As discussed in lesson 2, climate is an important and defining characteristic of the biomes
The difference between weather and climate is an essential concept to understand when
learning about climate change. Minnesota climatologist Mark Seeley defines climate as the
“quantitative description of historical weather for a given place over a given interval of time
… [climate descriptions] include the physical and biological features of Earth’s surface, their
interactions and atmospheric feedbacks.” In other words, climate is not just one instance of
snow or rain or heat, but the many weather events over long periods of time (multiple years)
that define a particular geographical area as hot and dry, cold and wet, etc.
Weather, on the other hand is “… the recent, current, and near-future state of the
atmosphere. The most common elements include temperature, humidity, precipitation,
cloudiness, visibility and wind.” Weather is what is going on outside your window right now
and one instance of weather does not define a particular area.

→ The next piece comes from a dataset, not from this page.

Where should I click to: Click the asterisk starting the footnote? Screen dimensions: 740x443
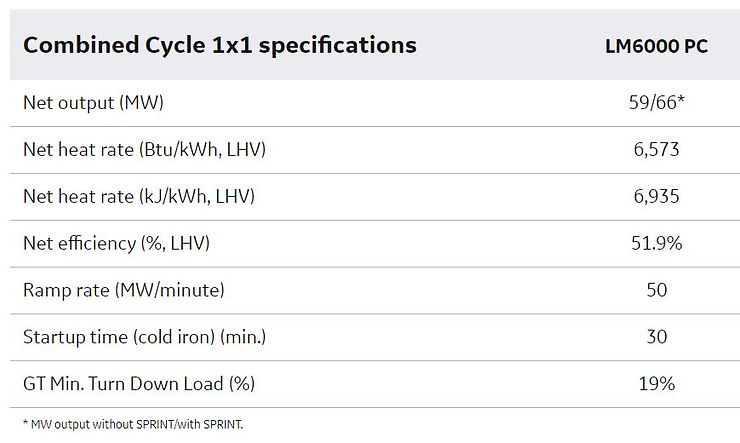[x=23, y=423]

According to the USA National Phenology Network; “Phenology refers to recurring plant
and animal life cycle stages … such as leafing and flowering, maturation of agricultural plants,
emergence of insects, and migration of birds. Many of these events are sensitive to climatic
variation and change. ...” (http://www.usanpn.org/) Keeping track of the phenology outside
your school can be a fun way for students to make connections between the physical factors
related to climate and the biotic reactions by flora and fauna. Regardless of where your
school is located, students will be able to observe phenology, and it is an excellent way to
draw connections between climate and living things
• Students will define climate and weather.
• Students will define climate change.
• Students will define phenology.
• Students will gather their own weather data from their school site and record it in their journals.

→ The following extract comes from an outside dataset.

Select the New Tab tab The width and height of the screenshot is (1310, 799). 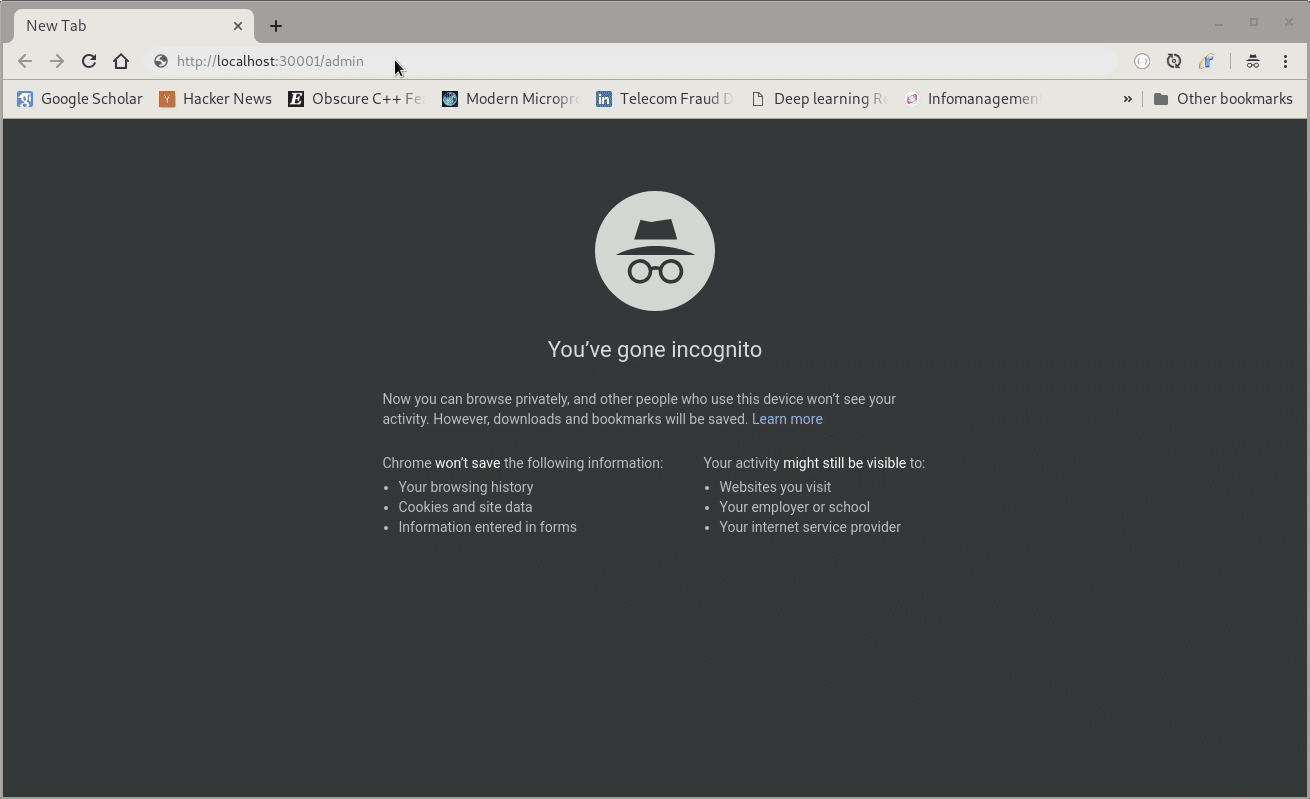(x=120, y=26)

• Students will graphically represent authentic data from Minnesota’s Climatology site.
• Students will make three predictions of how a change in climate might affect Minnesota’s biomes.
ACTIVITY DESCRIPTION AND TEACHING MATERIALS
Download pdf >> Lessons 1 - 6
TEACHING NOTES / CONTEXT FOR USE
A. If you were going to describe to someone who has never been to Minnesota,
what the climate of Minnesota is like, how would you describe it? Would you
compare or contrast it with somewhere else so that they would be able to
picture it? Where?
B. If you were going to describe to someone what the weather is like today,
how would you describe it?
C. What is the weather like today for the animal or plant you “met” in lesson
2? Look on the map and describe what you think of when you think of the
climate of the biome where that animal or plant is found.
2. Share with your neighbor what you wrote. Did you write similar things for A and B?
Assessment is at the discretion of the educator as to how the resource is used and what they intend to gain from using it.